HPD launches e-citation pilot project


The Honolulu Police Department is looking to do away with pen and paper! Some tickets handed out by Honolulu police officers are going electronic.

Nine officers in the traffic division will now be handing out electronic citations for roadway and parking offenses.

Under the new pilot program, officers will be able to use an IPad in order to issue a citation, which will be printed and looks similar to a receipt. The citation will then go into their system.

“After we’ve issued the motorists their copy now the electronic part takes over we can transfer that data electronically over to the judiciary after it’s been reviewed by an HPD supervisor and also to the prosecutors office,” said Cap. Ben Moszkowicz with the HPD traffic division. 

He says the data will be encrypted by one of the best law-enforcement encryption systems in the nation. Officers also have to use a fingerprint scan and unique code to log in. 

Moszkowicz says one of the benefits is it saves time for both drivers and officers.

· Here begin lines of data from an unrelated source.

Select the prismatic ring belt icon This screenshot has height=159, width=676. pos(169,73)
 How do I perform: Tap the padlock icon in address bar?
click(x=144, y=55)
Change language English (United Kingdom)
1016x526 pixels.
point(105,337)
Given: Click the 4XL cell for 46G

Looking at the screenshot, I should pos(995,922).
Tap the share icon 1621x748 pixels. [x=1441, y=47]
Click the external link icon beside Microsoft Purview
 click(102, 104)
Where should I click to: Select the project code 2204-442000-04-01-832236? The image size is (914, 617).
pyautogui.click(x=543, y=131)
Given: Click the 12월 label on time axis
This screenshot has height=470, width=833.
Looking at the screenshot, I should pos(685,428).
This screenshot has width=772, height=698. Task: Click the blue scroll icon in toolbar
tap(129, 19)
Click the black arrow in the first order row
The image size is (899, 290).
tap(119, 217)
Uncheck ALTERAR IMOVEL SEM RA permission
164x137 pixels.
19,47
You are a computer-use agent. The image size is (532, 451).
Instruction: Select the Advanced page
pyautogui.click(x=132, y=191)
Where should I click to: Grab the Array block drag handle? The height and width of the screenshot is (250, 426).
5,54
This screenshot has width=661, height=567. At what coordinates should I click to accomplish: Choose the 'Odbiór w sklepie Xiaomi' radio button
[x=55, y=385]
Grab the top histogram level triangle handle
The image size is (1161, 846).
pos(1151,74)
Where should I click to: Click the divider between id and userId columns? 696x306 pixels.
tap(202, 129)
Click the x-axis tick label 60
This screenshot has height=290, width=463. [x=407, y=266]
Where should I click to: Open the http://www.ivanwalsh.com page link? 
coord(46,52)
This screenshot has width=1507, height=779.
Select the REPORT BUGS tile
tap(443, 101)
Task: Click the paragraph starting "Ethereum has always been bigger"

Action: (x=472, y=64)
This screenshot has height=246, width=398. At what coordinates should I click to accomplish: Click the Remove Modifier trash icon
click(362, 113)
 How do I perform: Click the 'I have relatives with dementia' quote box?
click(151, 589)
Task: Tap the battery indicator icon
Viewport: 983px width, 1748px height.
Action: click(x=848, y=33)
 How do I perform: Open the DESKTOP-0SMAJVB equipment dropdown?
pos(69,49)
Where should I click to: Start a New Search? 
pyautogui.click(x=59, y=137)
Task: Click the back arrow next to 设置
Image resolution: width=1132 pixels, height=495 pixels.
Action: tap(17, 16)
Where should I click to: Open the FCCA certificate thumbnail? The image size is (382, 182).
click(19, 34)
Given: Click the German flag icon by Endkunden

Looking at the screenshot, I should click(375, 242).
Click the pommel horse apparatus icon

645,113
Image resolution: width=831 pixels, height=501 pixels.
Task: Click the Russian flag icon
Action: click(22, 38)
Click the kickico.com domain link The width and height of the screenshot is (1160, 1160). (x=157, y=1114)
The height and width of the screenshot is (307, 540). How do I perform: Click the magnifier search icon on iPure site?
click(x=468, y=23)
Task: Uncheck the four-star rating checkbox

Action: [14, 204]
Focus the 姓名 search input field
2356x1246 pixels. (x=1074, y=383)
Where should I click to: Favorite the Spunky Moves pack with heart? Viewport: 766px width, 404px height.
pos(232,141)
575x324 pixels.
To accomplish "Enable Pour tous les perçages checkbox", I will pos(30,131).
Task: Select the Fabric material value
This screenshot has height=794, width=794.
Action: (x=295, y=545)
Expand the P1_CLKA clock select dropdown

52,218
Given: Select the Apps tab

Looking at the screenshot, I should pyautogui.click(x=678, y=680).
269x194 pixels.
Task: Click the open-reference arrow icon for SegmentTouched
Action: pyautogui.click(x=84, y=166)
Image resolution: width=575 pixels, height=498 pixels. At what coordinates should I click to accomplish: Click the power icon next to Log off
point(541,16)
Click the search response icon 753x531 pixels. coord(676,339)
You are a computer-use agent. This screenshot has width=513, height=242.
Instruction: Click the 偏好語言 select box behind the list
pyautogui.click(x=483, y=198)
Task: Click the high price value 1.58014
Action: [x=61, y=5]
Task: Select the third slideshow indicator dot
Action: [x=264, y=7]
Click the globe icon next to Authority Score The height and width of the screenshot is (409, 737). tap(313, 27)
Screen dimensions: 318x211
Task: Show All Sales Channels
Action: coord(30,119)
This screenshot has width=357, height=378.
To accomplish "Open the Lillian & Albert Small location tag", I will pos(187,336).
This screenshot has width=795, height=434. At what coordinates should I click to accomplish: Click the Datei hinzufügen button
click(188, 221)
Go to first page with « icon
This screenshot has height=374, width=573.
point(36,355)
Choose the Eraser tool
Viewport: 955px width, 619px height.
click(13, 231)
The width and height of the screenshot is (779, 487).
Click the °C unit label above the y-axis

“This will cut down on the amount of time the officers are in a dangerous location on the side of the road with their attention not directed towards traffic but directed towards motorists,” said Moszkowicz.

He says it normally takes between seven to ten minutes to write a citation under the old system. Under the new program, the average time is two to three minutes. 

The pilot program started Monday night, and by Tuesday morning, officers had already given out about 70 to 80 e-citations.

“They are excited to – maybe not give more citations – but be able to give the citations that they do give more easily, and they are excited that the data will be available,” said Moszkowicz. “They can go online and look at their citations in the future before they prepare for court.”

The pilot program costs a little over $100,000 and is being funded through a national Highway Safety Traffic Administration grant.

Maui was the first county to try a system similar to this.

“We’ve learned from some of their early challenges and we’ve kind of adopted our program and our situation to kind of fix some of the challenges that Maui had,” said Moszkowicz.

The project is currently in phase one, and if it’s successful, will branch out to 70 officers from Kaimuki to Salt Lake for phase two.